書き方のコツ(PEP 8に沿った桁区切り)
PEP 8は強制ではありませんが、チームで読みやすさを揃えるための実践的な指針が示されています。
アンダースコアの区切りも一貫性を大切にしましょう。
10進数は3桁ごとに区切る
金額や件数などの10進整数は、一般的な表記に合わせて3桁ごとに区切ると読みやすいです。
桁の取り違えを防げるため、ログや定数定義でも効果的です。
sales = 12_345_678
budget = 1_000_000_000
penalty = 50_000
print(sales, budget, penalty)
12345678 1000000000 50000
2/8/16進数はビットやバイト単位で区切る
進数によって読みやすい粒度が異なります。
バイナリは4ビット(ニブル)や8ビット(バイト)、16進は1バイト(2桁)または2バイト(4桁)、8進は3桁(権限表記など)で区切るのが定番です。
進数 | 推奨される区切り粒度 | 例 | コメント |
---|---|---|---|
2進(0b) | 4ビット/8ビット | 0b_1010_0110_1100 | ビットパターンが読み取りやすい |
8進(0o) | 3桁 | 0o_755 | UNIXパーミッションで見慣れた区切り |
16進(0x) | 2桁(=1B) or 4桁(=2B) | 0x_DE_AD_BE_EF, 0x_7F_FF | バイト境界やワード境界を意識 |
上表のように、「意味のある境界」で揃えると、デバッグやレビューが格段に楽になります。
プロジェクト内で表記を統一する
アンダースコアの区切り方は最終的にはチームの約束事です。
コーディング規約やレビューで「いつ、どの粒度で区切るか」を明文化すると、ファイルごとに表記がばらつくことを防げます。
自動整形ツール(例: Black)は数値の区切りを強制しませんが、リテラルの命名やコメントで補足したり、f"{n:_}"
などのフォーマット出力を統一することで、プロジェクト全体の可読性を高められます。
また、外部入力の文字列を数値化する場合はint()
やfloat()
が_
を含む文字列を受け付けない点に注意が必要です。
どうしても文字列内の区切りを許容したい場合はstr.replace("_", "")
などで取り除いてから変換するか、ast.literal_eval
で安全に評価する方法を検討してください。
import ast
raw = "1_000_000"
# int(raw) や float(raw) は ValueError になる(Python標準の仕様)

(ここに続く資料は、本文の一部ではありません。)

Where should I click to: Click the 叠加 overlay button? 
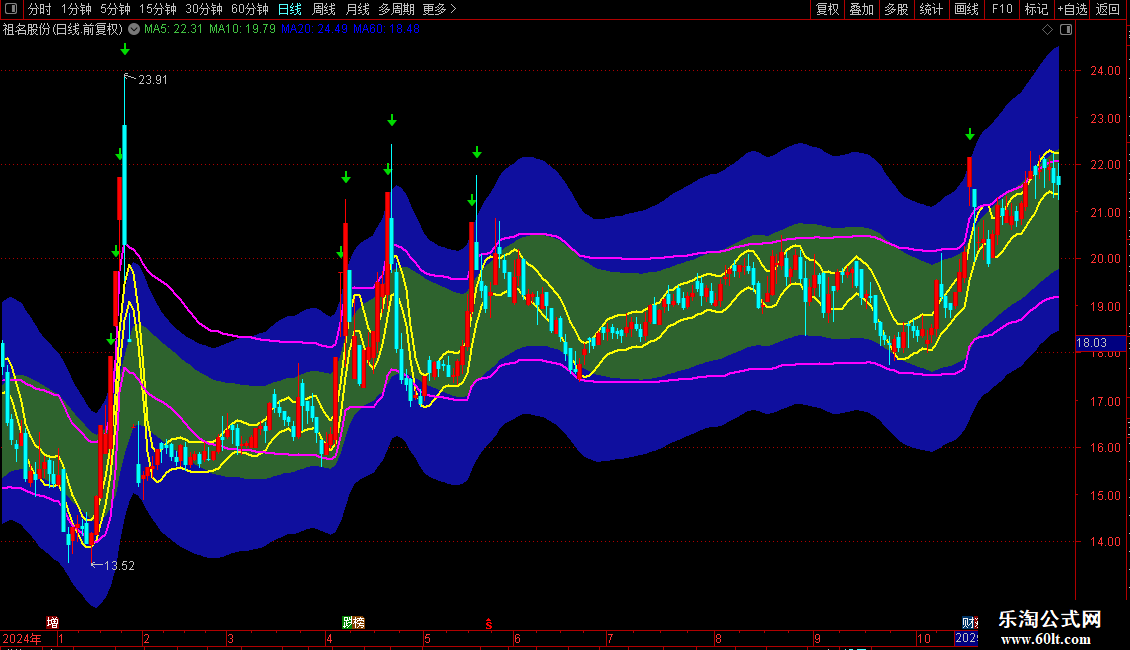(x=861, y=9)
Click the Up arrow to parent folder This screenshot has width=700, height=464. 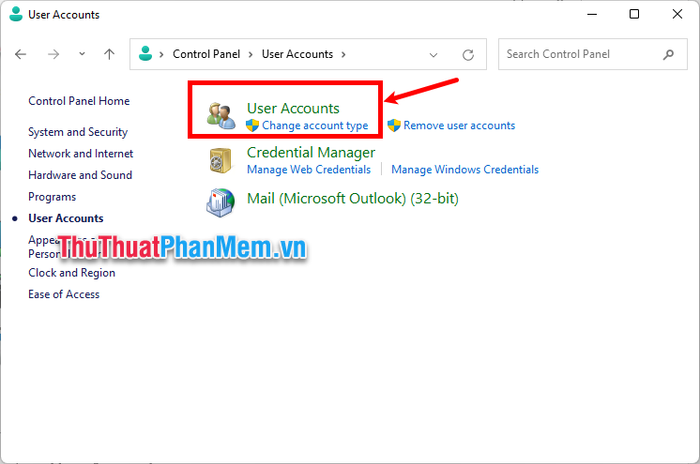[109, 54]
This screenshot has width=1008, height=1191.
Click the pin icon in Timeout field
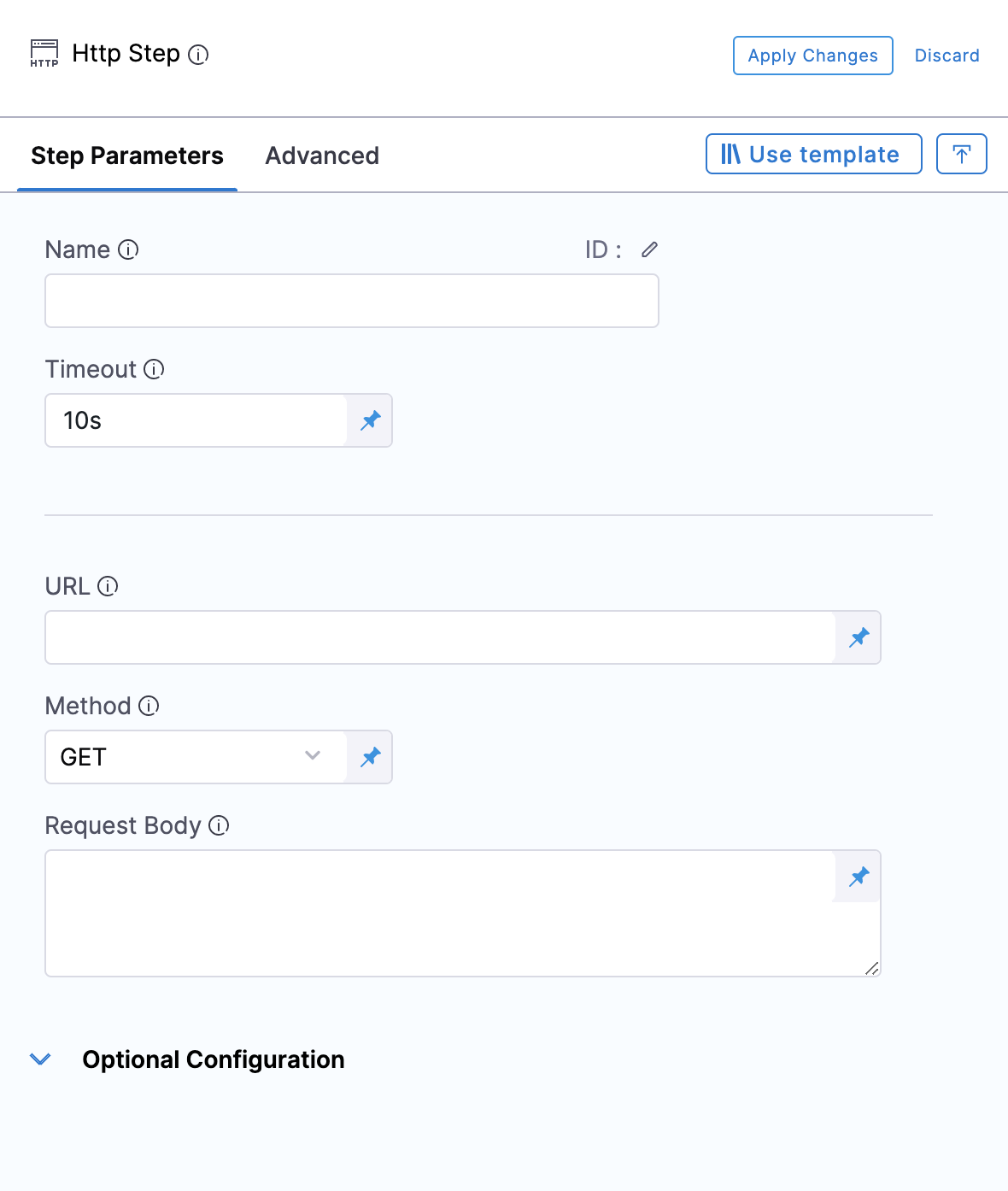tap(370, 420)
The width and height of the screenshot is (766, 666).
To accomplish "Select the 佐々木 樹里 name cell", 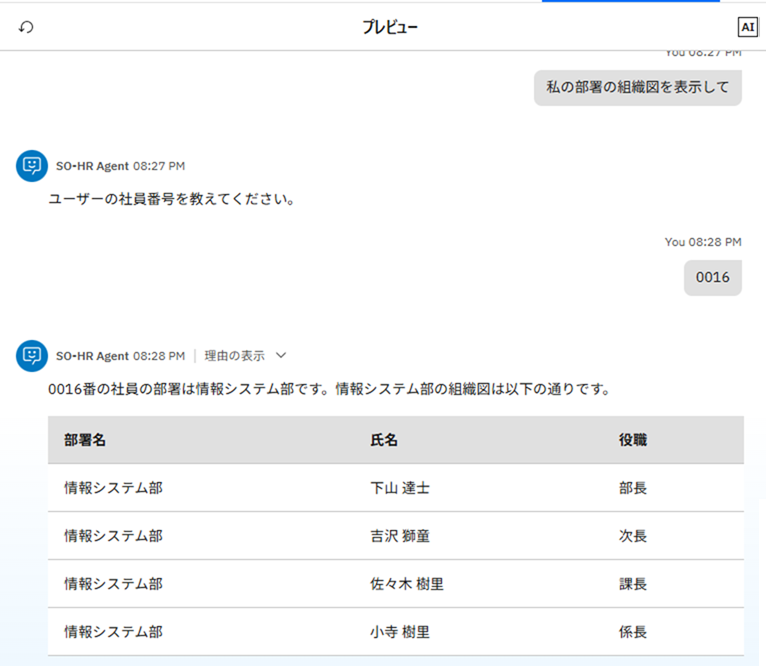I will click(407, 584).
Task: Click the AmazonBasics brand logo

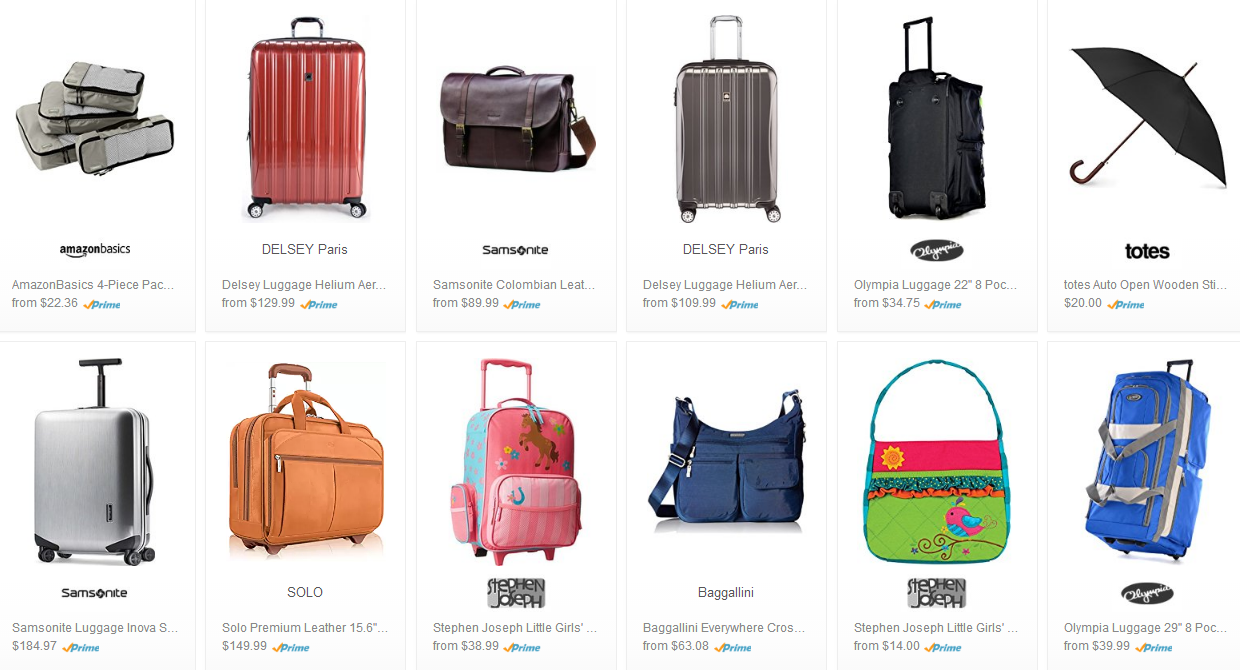Action: point(95,249)
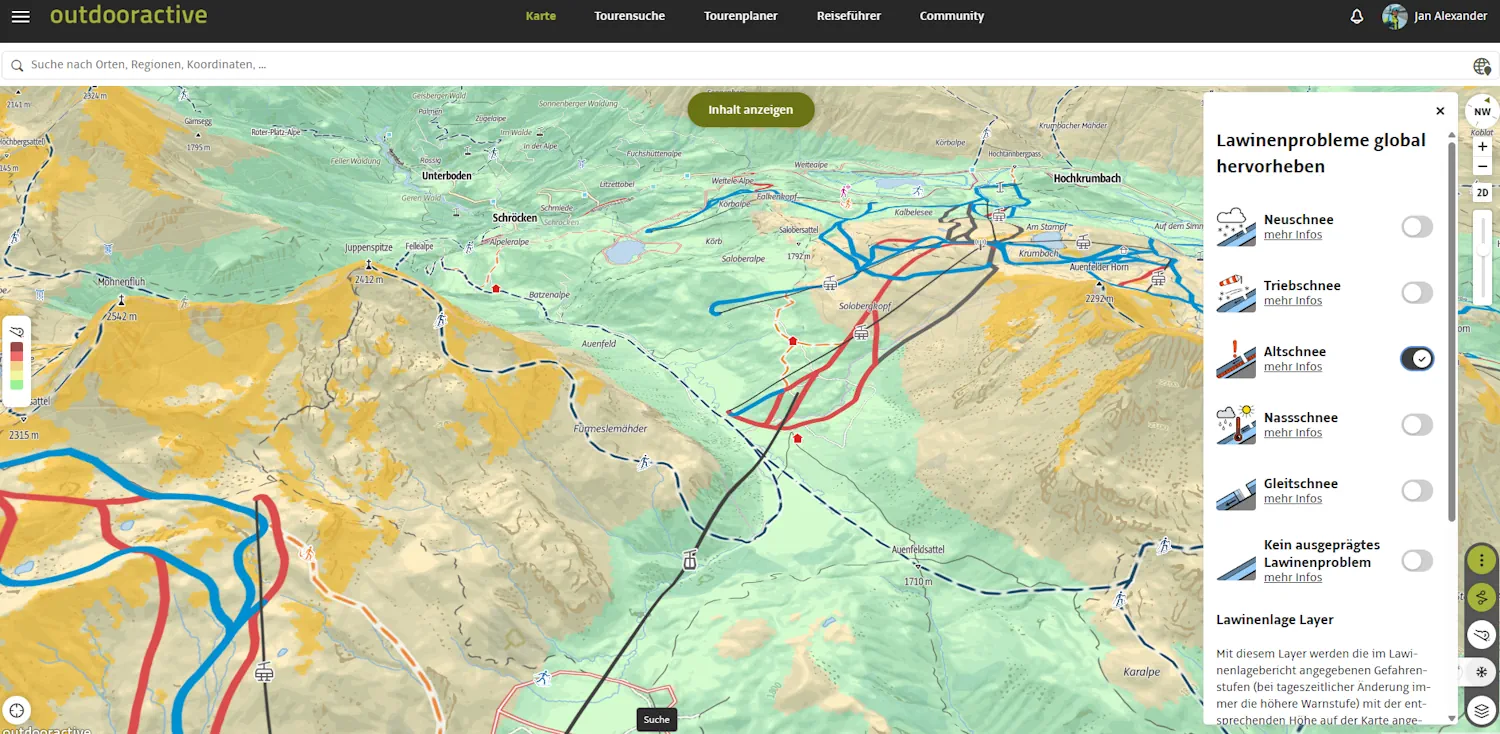The height and width of the screenshot is (734, 1500).
Task: Click the globe language icon in search bar
Action: [x=1481, y=66]
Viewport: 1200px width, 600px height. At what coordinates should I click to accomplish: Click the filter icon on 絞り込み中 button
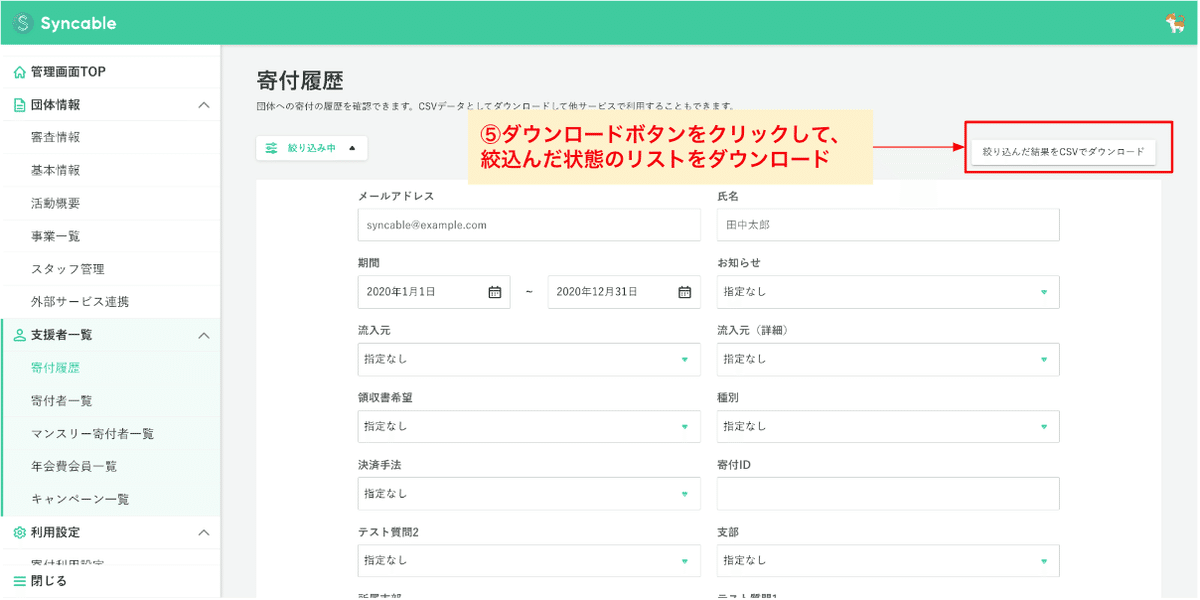270,146
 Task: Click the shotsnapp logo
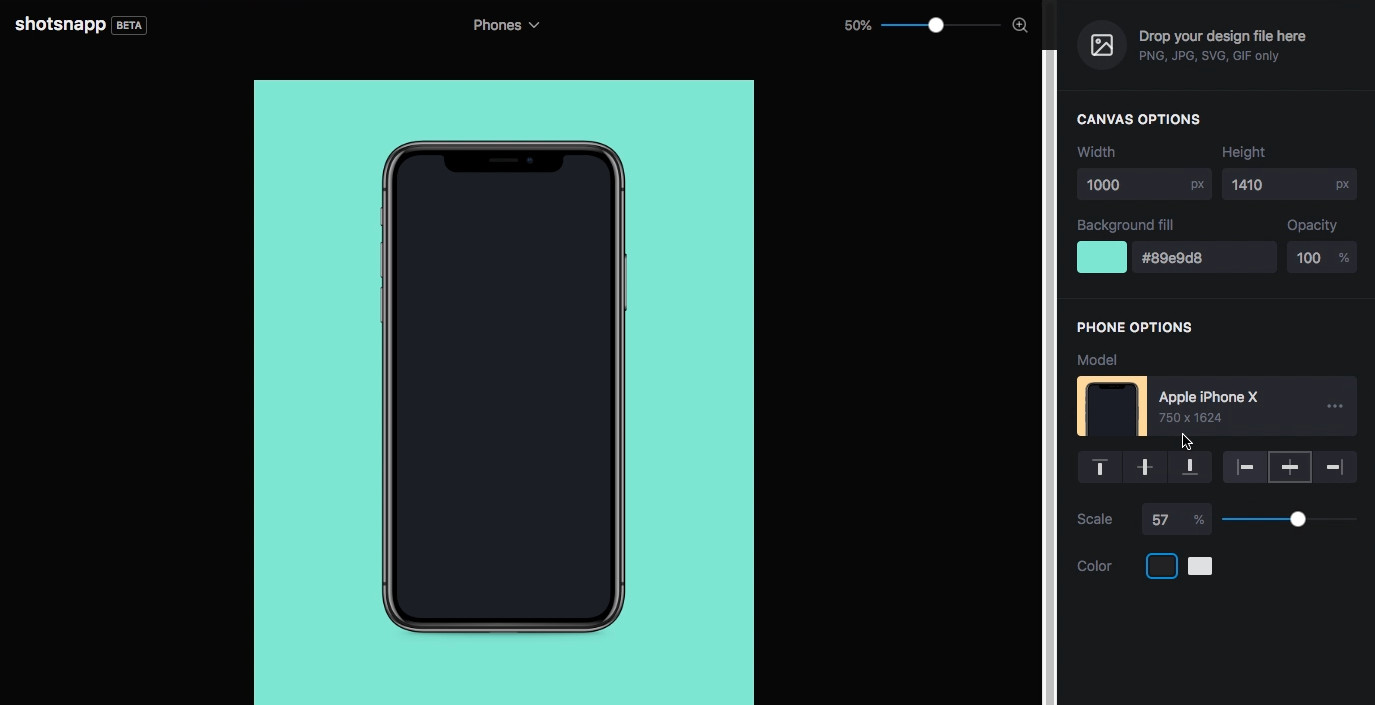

value_via_eval = ast.literal_eval(raw) # "Pythonの数値リテラル"として安全に評価
print(value_via_eval, type(value_via_eval))
1000000 <class 'int'>
ライブラリや設定ファイルで「文字列としての数値」に_
が許容されるとは限らないため、仕様の確認を忘れないようにしましょう。
まとめ
アンダースコアによる桁区切りは、見やすさを劇的に向上させる一方で、数値の意味や性能には影響しないという点が最大の利点です。
Python 3.6以降であれば整数・浮動小数点・2進/8進/16進・複素数のいずれでも利用でき、「数字の間だけ」「小数点やeの直前直後は不可」といったルールさえ守れば難しいことはありません。
10進では3桁区切り、2進/16進ではビットやバイト境界での区切りなど、PEP 8に沿った一貫した表記を心がけると、将来の自分やチームメイトが読み解くときの負担が大きく減ります。
また、出力時の見た目はf"{n:_}"
やf"{n:,}"
で制御できるため、「リテラルの表記」と「表示フォーマット」を分けて考えるのがコツです。
初心者の方も、日常的に_
を取り入れて可読性の高いコードを書く習慣を身につけていきましょう。